━━━━━ 文書 ━━━━━

スペイン語のアルファベットは英語の(ラテン文字の)アルファベット26個にÑ-ñを加えた27個です。
順番的にはÑ-ñはN-nとO-oの間に置かれます。
以前はCh-ch(チェ)、Ll-ll(ジェ)、rr(エレ、大文字は無し)もそれぞれ1つのアルファベットとして扱われており、合計で30ありました。
辞書でもChはCの後、LlはLのあとにそれぞれ置かれていました。
が、現在ではEU加盟国間の共通化を図るなどの理由で、辞書の配列も変更されています。
※Rrで始まる語は存在しないため、もともと辞書の配列にはありませんでした。
目次
アルファベットの読み方
スペイン語のアルファベットの読み方は以下のようになります。
ただ、ここに記すのはあくまでもアルファベット単体としての読み方であって、実際に単語や文章で使われるときの発音とは異なりますので注意してください。
大文字-小文字:発音記号-発音カタカナ表記
A-a:-ア
B-b:bé-イ
C-c:θé-ウ
D-d:dé-デ
E-e:é-エ
F-f:éfe-エフェ
G-g:ħé-ヘ ※日本語の「ヘ」とは異なり、喉の奥を震わせる/こするように発音します。
H-h:átʃe-アチェ
I-i:í―イ
J-j:ħóta-ホタ ※日本語の「ホ」とは異なり、gの「へ」と同様の発音の仕方です。
K-k:ká-カ
L-l:éle-エレ ※R-rのエレとは違う発音です。
後述の説明を参照。
M-m:éme-エメ
N-n:éne-エネ
Ñ-ñ:éñe-エニェ
O-o:ó-オ
P-p:pé-ぺ
Q-q:kú-ク
R-r:ére-エレ
S-s:ése-エセ
T-t:té-テ
U-u:ú-ウ
V-v:úbe-ウベ ※英語のvとは違い、bと全く同じ発音です。
W-w:úbe dóble-ウベドブレ
X-x:ékis-エキス
Y-y:ye-イェ ※「イグリエガ」とも呼ばれることもあります。
Z-z:θéta-セタ ※日本語の「セ」とは異なり、英語のthに近い発音です。
アルファベットの単語中での発音
次に、アルファベットが実際に単語や文章で使われる時の発音の仕方を見ていきましょう。
母音のa、i、u、e、oはそっくりそのまま日本語の「あ、い、う、え、お」の発音なので、ここでは割愛します。
子音の多くはローマ字読みして問題ありませんが、ローマ字読みとも英語のアルファベットの発音の仕方とも異なるものがいくつかあります。
特に注意が必要なものを挙げてみましょう。
bとvの違い
英語とは違ってvはbと全く同じ発音で、使い分ける必要がありません。
その分簡単なように思えますが、単語の綴りを覚える際にはきちんと区別して暗記しなければなりませんね。
どちらも直前の音によって「閉鎖音」か「摩擦音」になります。

━━━━━ データ項目 ━━━━━

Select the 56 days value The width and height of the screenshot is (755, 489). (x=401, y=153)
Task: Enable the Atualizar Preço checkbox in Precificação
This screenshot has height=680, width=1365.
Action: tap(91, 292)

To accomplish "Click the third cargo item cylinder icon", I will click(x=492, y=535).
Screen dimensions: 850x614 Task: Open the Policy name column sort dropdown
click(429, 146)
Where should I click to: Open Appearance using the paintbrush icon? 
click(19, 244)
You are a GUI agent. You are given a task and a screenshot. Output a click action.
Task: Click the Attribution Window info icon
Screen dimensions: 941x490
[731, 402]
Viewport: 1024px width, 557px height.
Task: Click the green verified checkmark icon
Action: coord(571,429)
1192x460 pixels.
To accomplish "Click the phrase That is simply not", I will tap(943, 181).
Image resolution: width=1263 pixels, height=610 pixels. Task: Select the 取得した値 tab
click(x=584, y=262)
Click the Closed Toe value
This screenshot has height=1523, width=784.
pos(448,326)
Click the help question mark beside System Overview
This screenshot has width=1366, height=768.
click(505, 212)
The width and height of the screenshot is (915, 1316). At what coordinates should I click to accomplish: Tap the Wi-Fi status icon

━━━━━

## [依頼内容]
上記の文書を三つの文で要約してください。

## [回答]
スペイン語のアルファベットは、英語の26文字にÑ-ñを加えた27文字であり、Ñ-ñはN-nとO-oの間に置かれます。以前はCh-ch、Ll-ll、rrもそれぞれ1文字として扱われ合計30ありましたが、現在ではEU加盟国間の共通化を図るなどの理由で辞書の配列も変更されています。単語中の発音では、母音は日本語の「あ、い、う、え、お」と同じであり、vは英語と異なりbと全く同じ発音です。